Manhattan prosecutors turned Monday to star witness Michael Cohen to describe the crux of their alleged criminal evidence against former President Trump stemming from his bid for the White House in 2016.

Cohen’s account of doing Trump’s bidding to hide extramarital sex as Trump sought the presidency eventually angered the defendant. Trump exited the courtroom to say he chafed at being off the campaign trail and he read at length from articles written by legal allies. Trump also blasted the presiding justice after hours of listening, sometimes with his eyes closed, to his former “fixer” retell a story now internationally familiar.

The Hill: Angry Trump blasts Justice Juan Merchan following Cohen’s testimony.

Accompanying witness testimony, which Trump challenges, is alleged evidence gathered in documents, text messages, email and phone calls.

It would be embarrassing but not a felony if Trump was intimately involved in hush payments that were paid by Cohen to two women to lock up their stories about sex with the then-businessman. Cohen says he received reimbursement from Trump for funds he expended on his boss’s behalf. But the criminal charge against Trump is pegged to evidence that Trump sought to disguise the repayments as mundane legal expenses to hide his activities from voters during a presidential election. Trump denies all charges.

Just do it,” Cohen recalled his boss saying when approving a plan to repay him for concluding a deal to buy silence from adult-film personality Stormy Daniels.

He described being deeply involved in attempts to protect Trump’s campaign from scandal, including by covering up Daniels’s tale of sex with a married Trump. The former president’s ex-attorney testified that his then-boss feared the story could sink his 2016 electoral hopes.

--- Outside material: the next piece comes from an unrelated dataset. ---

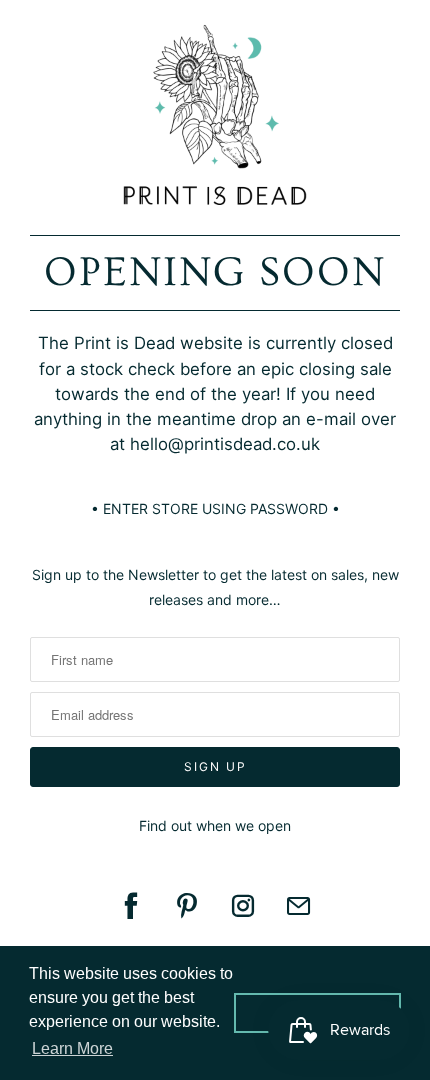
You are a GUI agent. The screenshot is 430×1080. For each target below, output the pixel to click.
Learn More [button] (72, 1048)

The Hill’s Niall Stanage weaves with five takeaways the day’s vivid Cohen testimony and the foundation of the prosecution’s case thus far.

Cohen, convicted for lying to Congress and to investigators, is expected back on the stand today. His cross-examination by the defense team is expected to be harsh after linking Trump directly to hush payments ahead of the 2016 election. The trial will take a break Wednesday and Friday and prosecutors have suggested they may rest their case by the end of the week.